- **PROVIDED DATA**:
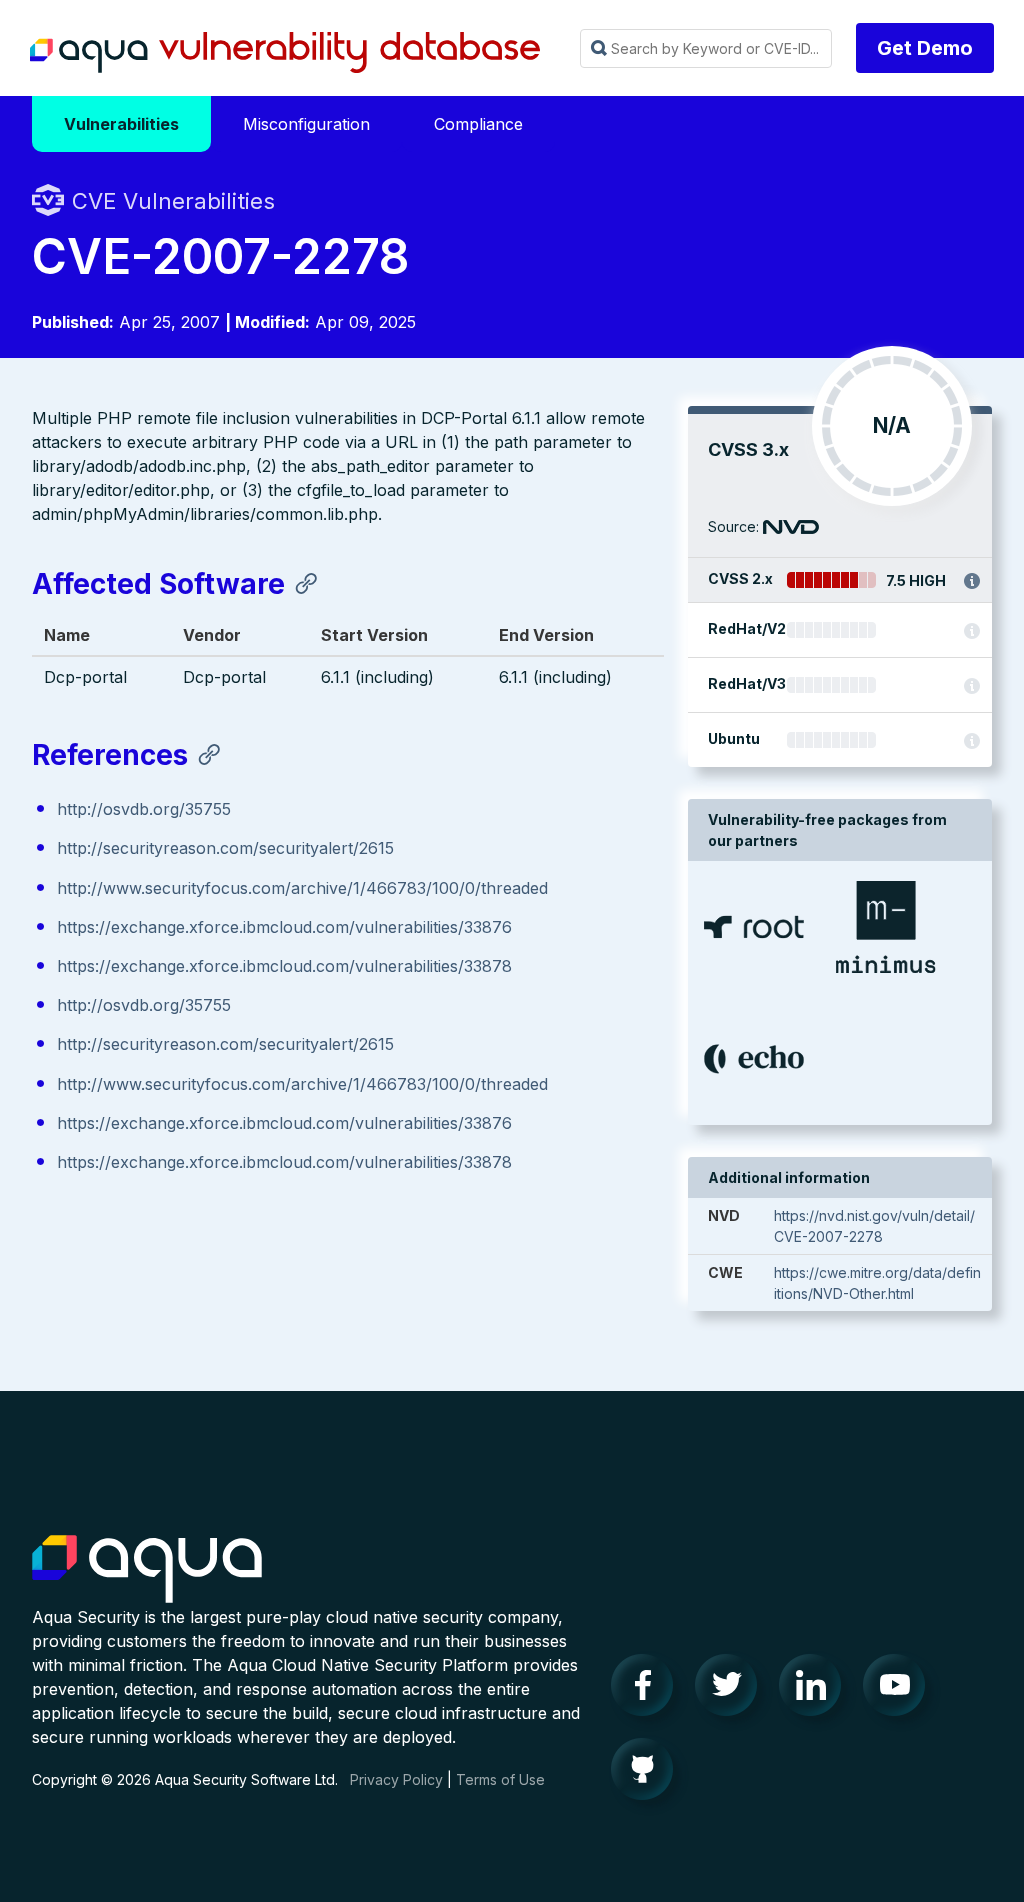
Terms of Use (500, 1779)
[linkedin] (816, 1690)
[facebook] (648, 1690)
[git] (648, 1774)
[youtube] (900, 1690)
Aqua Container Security (147, 1570)
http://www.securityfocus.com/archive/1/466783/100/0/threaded (302, 888)
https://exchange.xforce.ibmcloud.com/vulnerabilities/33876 (284, 927)
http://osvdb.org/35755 (144, 809)
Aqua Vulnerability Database (285, 53)
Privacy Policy (396, 1779)
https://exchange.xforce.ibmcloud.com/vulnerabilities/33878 (284, 966)
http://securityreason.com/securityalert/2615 (225, 848)
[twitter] (732, 1690)
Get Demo (925, 48)
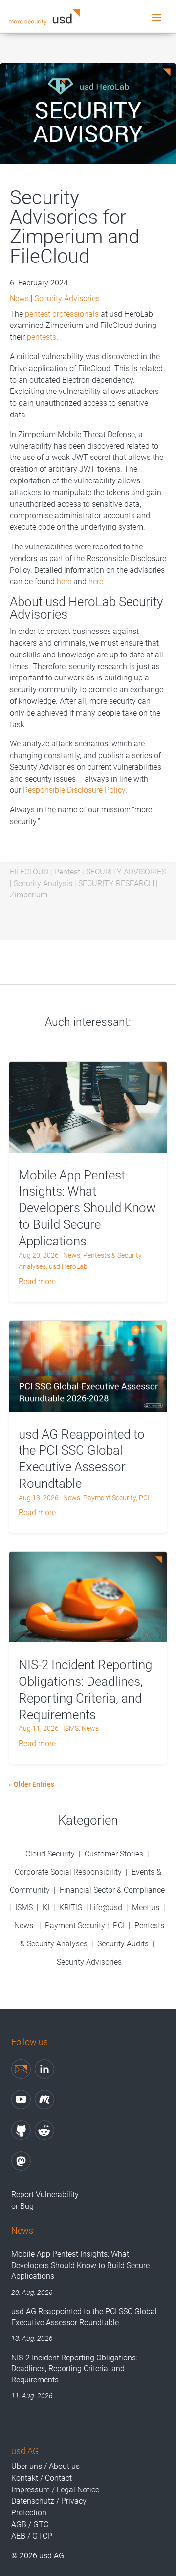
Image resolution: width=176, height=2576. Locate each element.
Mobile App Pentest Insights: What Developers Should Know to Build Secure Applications (87, 1208)
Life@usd (106, 1907)
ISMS (71, 1728)
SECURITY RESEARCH (116, 883)
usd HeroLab (68, 1266)
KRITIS (70, 1907)
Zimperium (28, 894)
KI (46, 1907)
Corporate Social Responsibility (68, 1872)
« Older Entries (31, 1784)
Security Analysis (43, 883)
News (19, 298)
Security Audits (123, 1943)
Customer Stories (114, 1853)
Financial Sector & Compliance (112, 1890)
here (64, 581)
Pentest (67, 871)
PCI (144, 1498)
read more (37, 1281)
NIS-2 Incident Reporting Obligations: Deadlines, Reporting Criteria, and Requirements (74, 2368)
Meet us (145, 1907)
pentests (41, 337)
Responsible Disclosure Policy (74, 790)
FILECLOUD (29, 871)
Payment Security (109, 1498)
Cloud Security (51, 1853)
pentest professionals (62, 314)
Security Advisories (67, 298)
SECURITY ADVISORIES (126, 871)
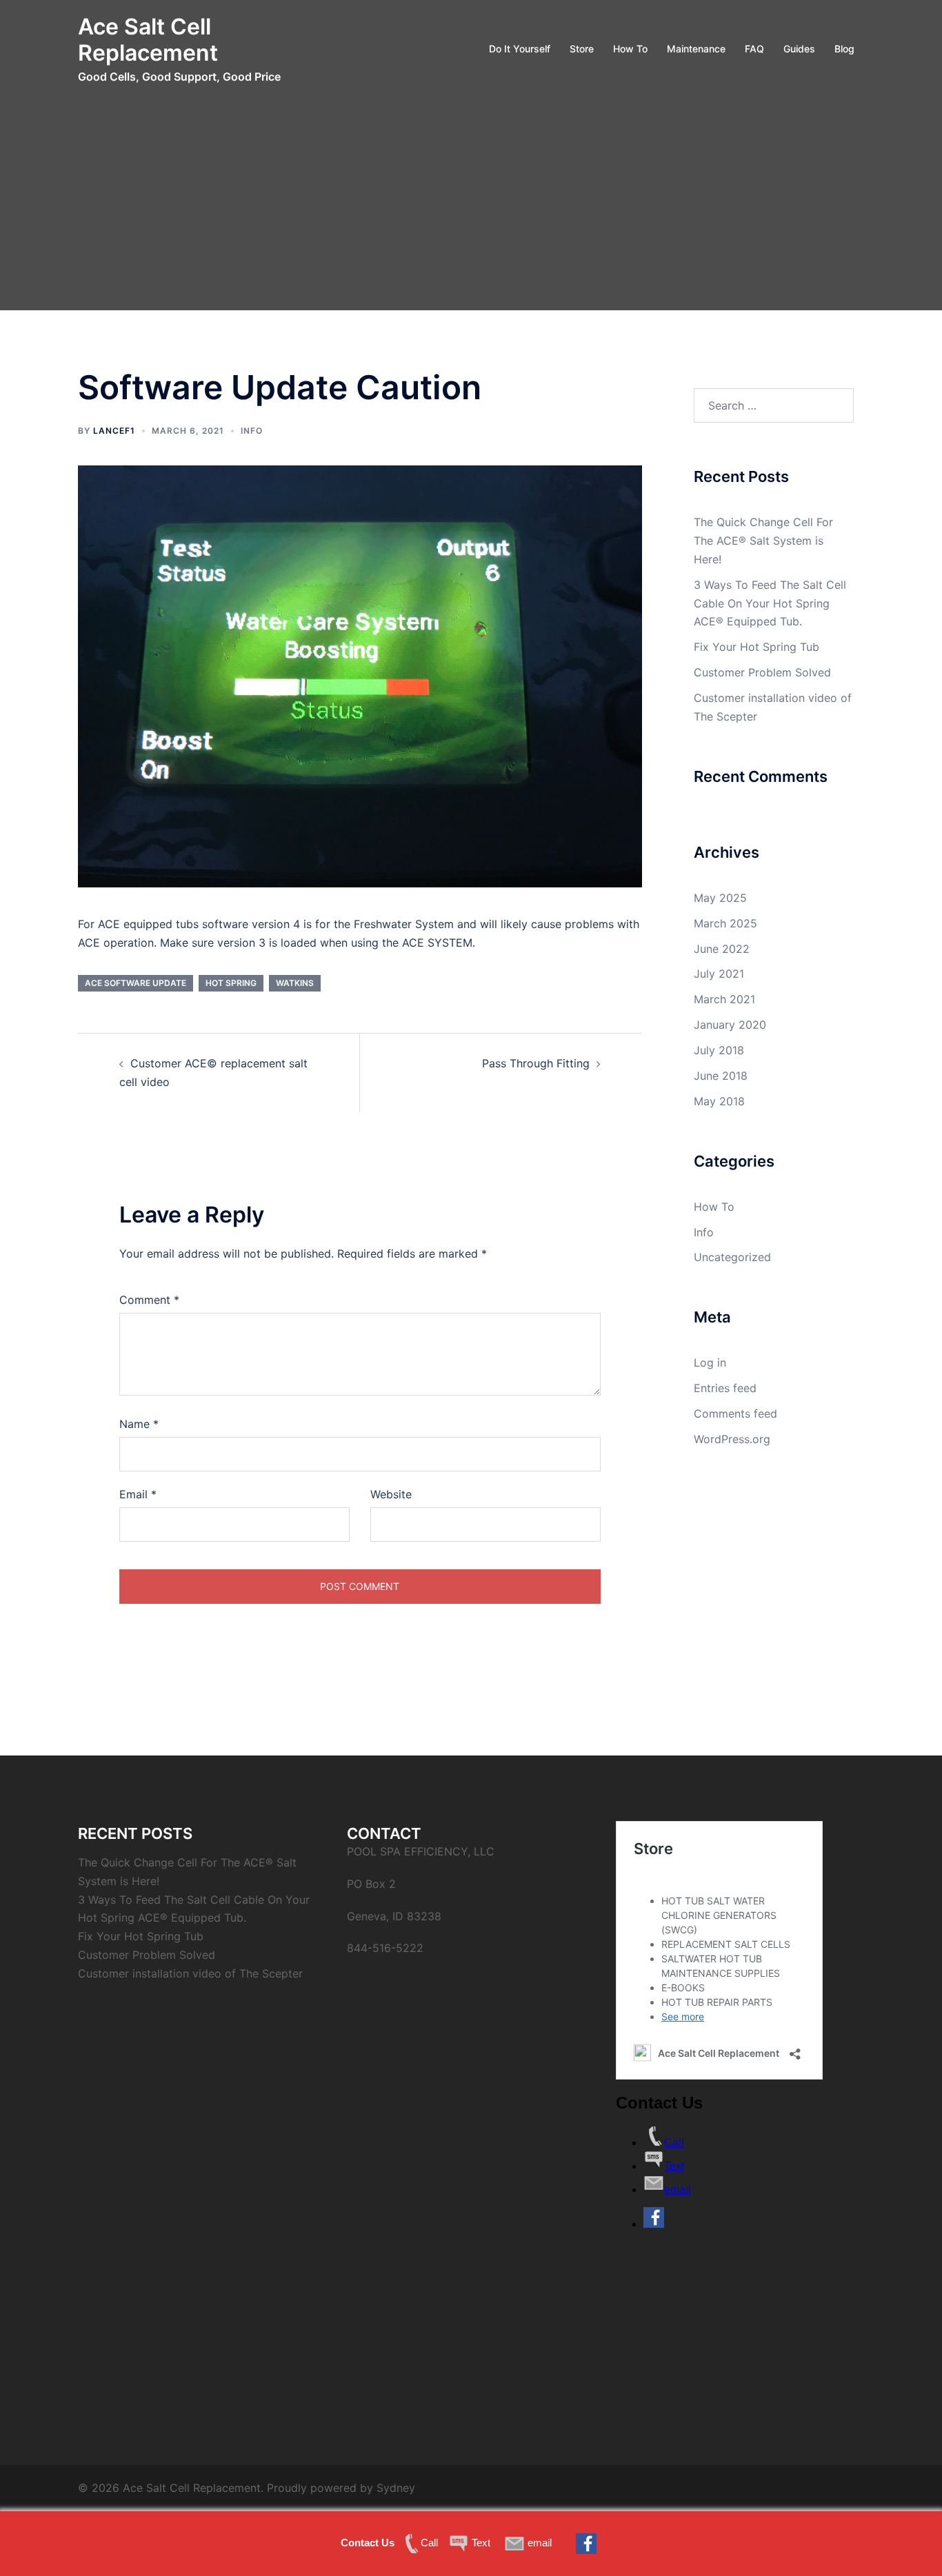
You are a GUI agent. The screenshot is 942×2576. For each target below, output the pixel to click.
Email (138, 1494)
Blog (844, 48)
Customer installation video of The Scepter (190, 1973)
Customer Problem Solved (762, 672)
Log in (710, 1362)
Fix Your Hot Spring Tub (756, 647)
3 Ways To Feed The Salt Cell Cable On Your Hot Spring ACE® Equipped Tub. (770, 603)
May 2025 (720, 898)
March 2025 (725, 923)
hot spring (231, 983)
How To (630, 48)
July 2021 (719, 973)
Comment (149, 1300)
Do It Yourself (519, 48)
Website (391, 1494)
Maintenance (696, 48)
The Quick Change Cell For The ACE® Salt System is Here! (763, 540)
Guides (799, 48)
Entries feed (725, 1388)
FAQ (754, 48)
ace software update (135, 983)
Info (252, 430)
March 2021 (724, 999)
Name (139, 1424)
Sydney (396, 2488)
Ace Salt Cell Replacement (148, 39)
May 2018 (719, 1101)
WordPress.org (732, 1439)
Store (582, 48)
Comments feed (735, 1413)
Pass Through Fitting (536, 1063)
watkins (295, 983)
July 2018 (719, 1050)
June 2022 (722, 949)
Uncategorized (732, 1257)
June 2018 (721, 1076)
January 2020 (730, 1025)
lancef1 (114, 430)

- **WORK ITEM**:
In the listing, how many lines have the word "Salt"? Write only that number.

- **ANSWER AREA**:
3